The Bluest Eye Quote #2:
"He sat up, choking and spitting. Naked and ashed, he leaped from the bed, and with a flying tackle, grabbed his wife around the waist, and they hit the floor. Cholly picked her up and knocked her down with the back of his hand. She fell in a sitting position, her back supported by Sammy's bed frame. She had not let go of the dishpan, and began to hit at Cholly's thighs and groin with it. He put his foot in her chest, and she dropped the pan. Dropping to his knee, he struck her several times in the face...."

This section of the novel goes on in more detail of their lengthy fight and explains in detail all that goes on. Not only is it a gruesome sight and deal a lot with Cholly beating his wife, but Sammy and Pecola are there witnessing all that is going on between their parents. By the end of it, the two children are horrified and are hiding. Sammy comes out to tell his mother to kill Cholly while he lays underneath the blanket she placed over him. Pecola sits underneath her quilt begging God to make her disappear, and she pictured that it was actuallty happening yet the only part of her that would not go was her eyes. This kind of violence and damage that the readers watches go on within these few lines is a particular reason why I believe this book should stay banned among minors. As a young child, watching this take place can result in some major disfunction within their worlds.


The Bluest Eye Quote #3:
"Surrounding all of this lust was a border of politeness. He wanted to fuck her - tenderly. But the tenderness would not hold. The tightness of her vagina was more than he could bear. His soul seemed to slip down to his guts and fly out into her, and the gigantic thrust he made into her then provoked the only sound she made - a hollow suck of air in the back of her throat."
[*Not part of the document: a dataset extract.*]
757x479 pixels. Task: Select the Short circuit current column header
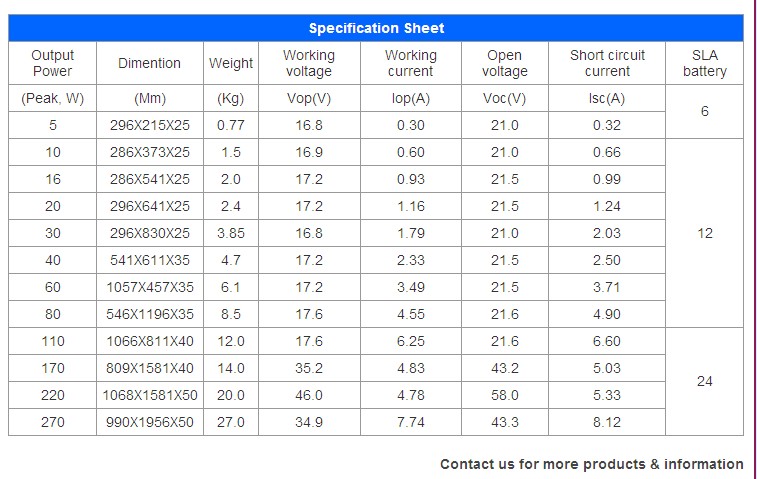click(607, 63)
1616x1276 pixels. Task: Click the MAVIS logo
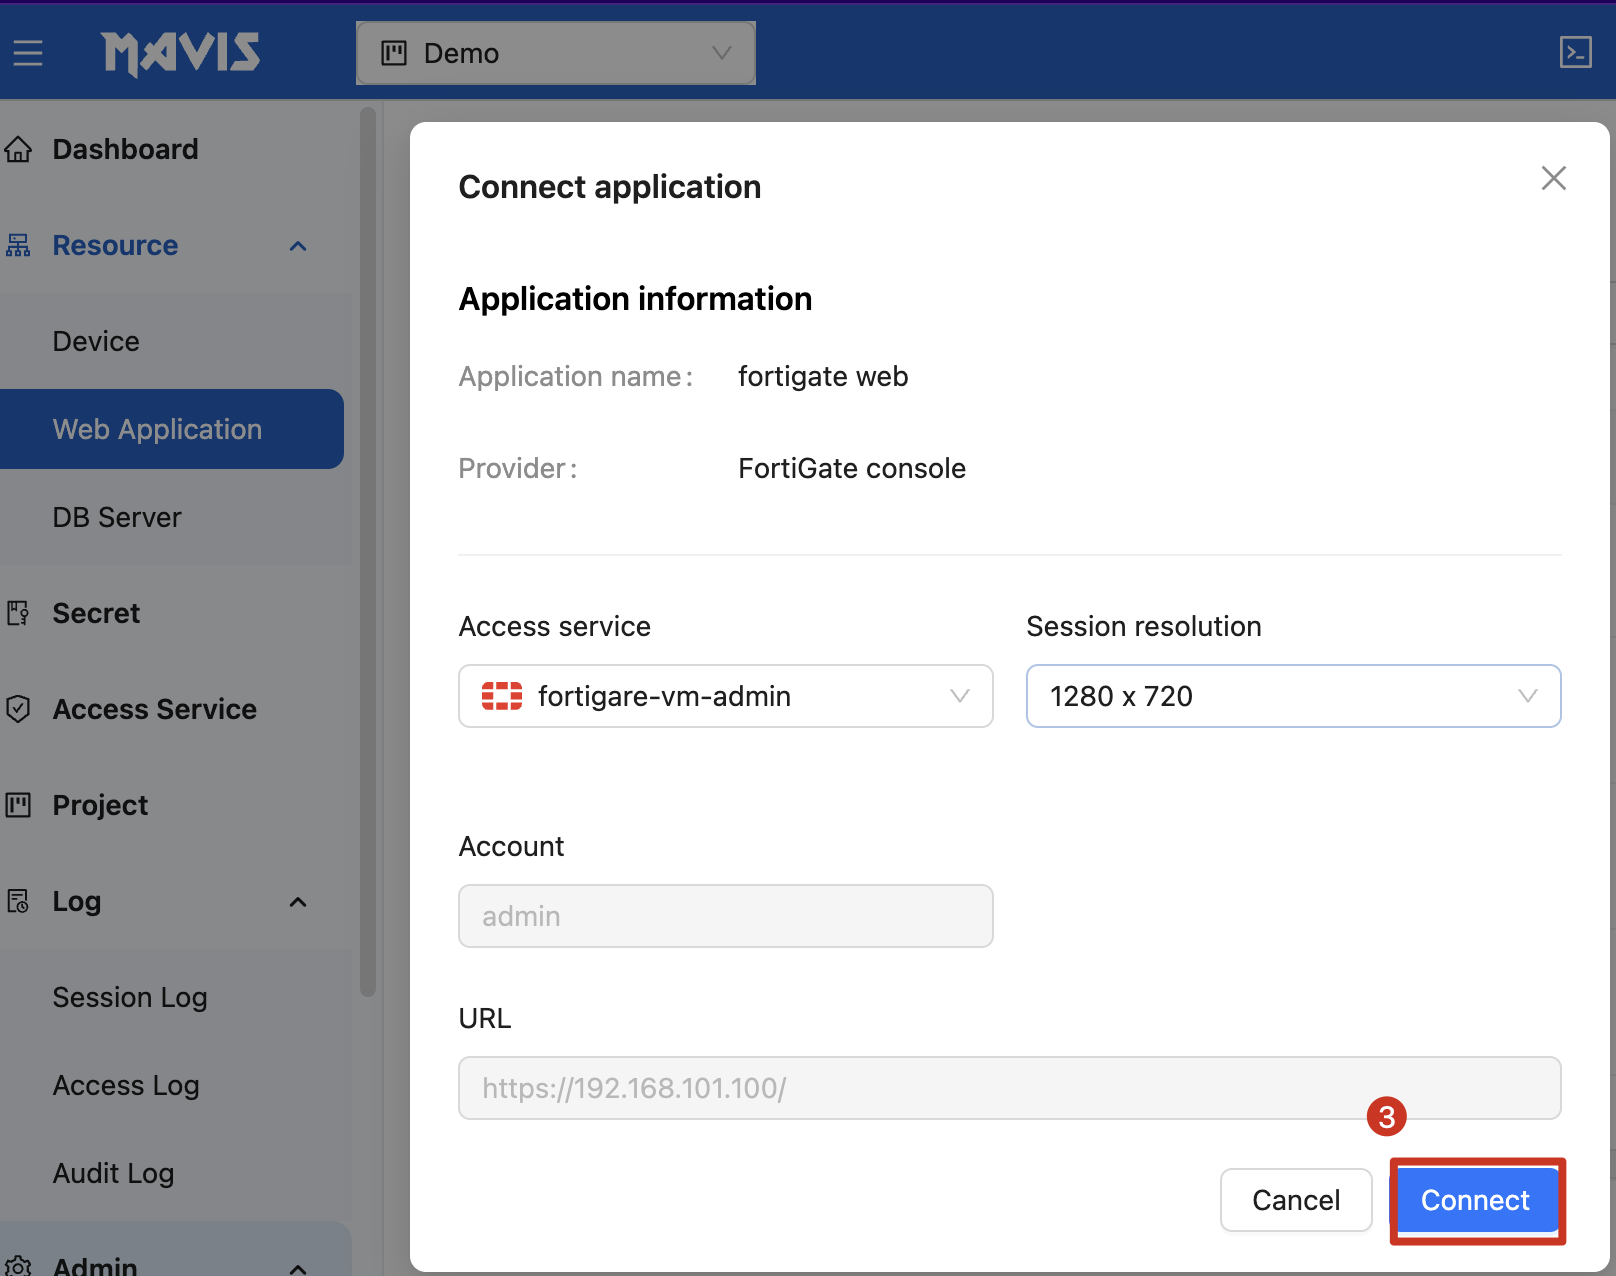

The instances of rape, incest, and sexual interactions are quite common in this novel. This one in particular is in the section talking about Cholly and his past. The author does not state how old Pecola is, but she seems to be very young because she is still crawling. When I started reading this novel, I knew to expect some pretty vulgar and hard to handle moments from what I had heard about the novel, but this pushed past even my own set boundaries. The fact that he is committing rape against is own daughter who is at most 3 years of age at the time made me want to stop reading then and there. This moment is so raw and hard to believe that it is not acceptable for those below a certain maturity level. Children just simply can not handle being exposed to this kind of information too early on in their development.